■ Goals ■
1) Summarize the interview transcript in two sentences.
2) Rewrite everything in the interview transcript from "RICHARDSON: Yeah, so do" down to "nor the courage.", replacing "courage" with "nerve" throughout.
3) Carry the interview transcript about Billy Slater forward from its final line.

■ Selected extract ■

·····

SKY News - Richo 25/9/18

25 September 2018

SUBJECT/S: Final Budget Outcome; Labor’s fairer and more responsible Budget alternative; superannuation; wages
 
GRAHAM RICHARDSON: We still haven't heard anything from Billy Slater's situation. I know Jim Chalmers is equally wondering about whether he survives or not. Jim is in our Brisbane studio. Welcome Jim.

JIM CHALMERS, SHADOW MINISTER FOR FINANCE: G'day Richo. Yeah, I think like the rest of the rugby league community I am watching that very closely. I hope Billy gets through the judiciary tonight.

RICHARDSON: Yeah, so do I. I have been watching that same incident about 30 times now. It seems to me he had no choice. Were it me, if I ever had the courage or the talent to be in that situation I think I'd of kept going. But I had neither the talent nor the courage.

CHALMERS: It's not the kind of shoulder charge they are trying to rub out from the game. The ones that they need to get rid of are the ones where two big boppas go at each other in the middle of the field. I think this is a very different scenario and I think Billy was just doing his best to stop the try. I hope that we are not robbed of seeing Billy Slater one last time. He has been such an extraordinary servant of the game. He has made a heap of people happy - not just Queenslanders, but especially Queenslanders over the years. I hope he gets one more run.

·····

■ Source material ■
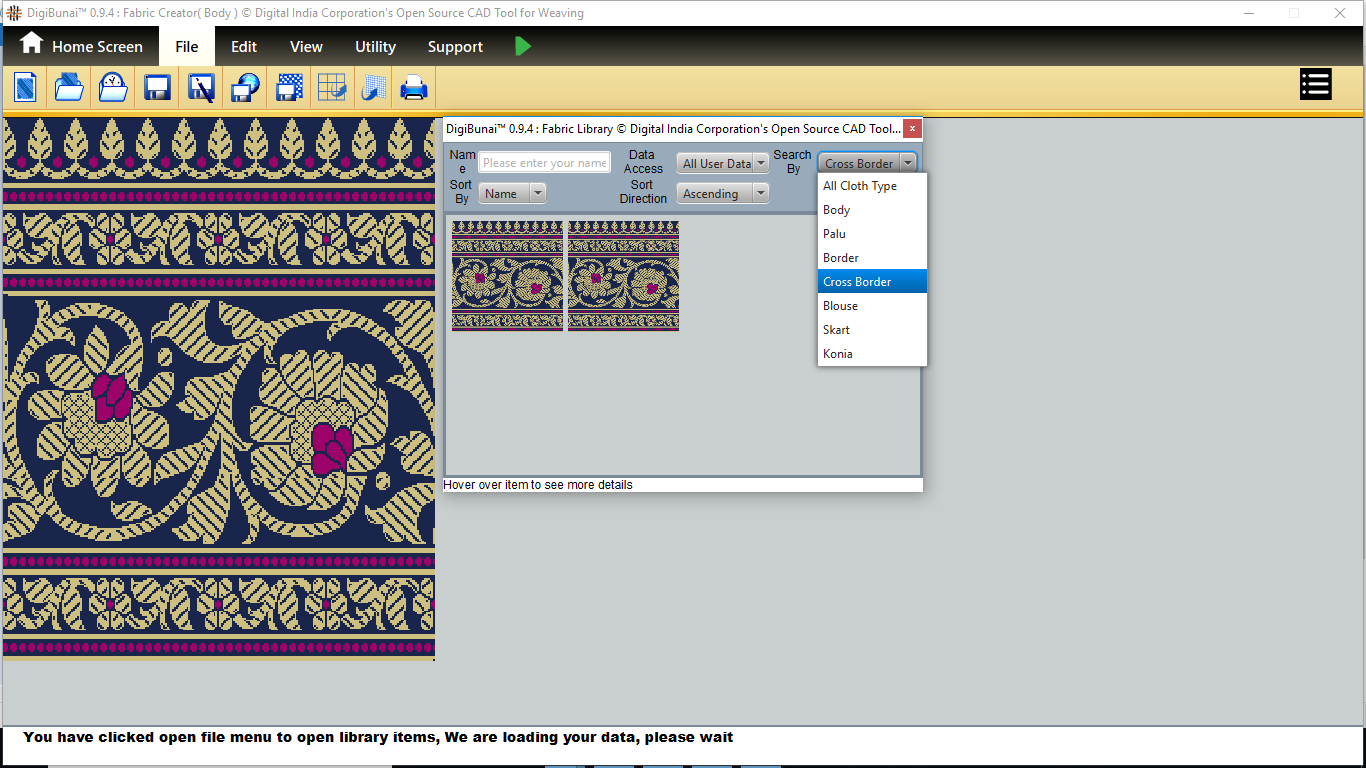Open fabric from folder icon
Viewport: 1366px width, 768px height.
pyautogui.click(x=69, y=88)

·····

■ Outputs in order ■
1) Graham Richardson notes that nothing has yet been heard about Billy Slater's situation and, having watched the incident about 30 times, says Slater seemed to have no choice. Jim Chalmers hopes Slater gets through the judiciary, argues the shoulder charge is not the kind the game is trying to rub out, and hopes Slater gets one more run.

2)
RICHARDSON: Yeah, so do I. I have been watching that same incident about 30 times now. It seems to me he had no choice. Were it me, if I ever had the nerve or the talent to be in that situation I think I'd of kept going. But I had neither the talent nor the nerve.

3)
RICHARDSON: There is nothing like seeing a champion go out on top. We've seen too many champions stay that season too long. He hasn't. He is still in brilliant form. I mean when he plays for Queensland he annoys you know what out of me. That having been said I'll forgive you because you’re a Queenslander. It's a big thing to forgive but I do forgive you. Now if we could move on to something a little more serious. I'm a little bit surprised that the Labor party, the Opposition hasn't really seized upon one weakness in Scott Morrison's CV that I would have though stands out. And that is that we get to half-a-trillion of debt under his stewardship at Treasury and that is just appalling. Labor has this reputation as spenders. Labor may have left us with a debt of a few hundred million but they had a GFC to counter, which everyone around the world spent money to counter, so we were no different. So there is some excuse. There is no excuse for the extra $300 billion added under this Government. I just wonder why you’re not jumping on that?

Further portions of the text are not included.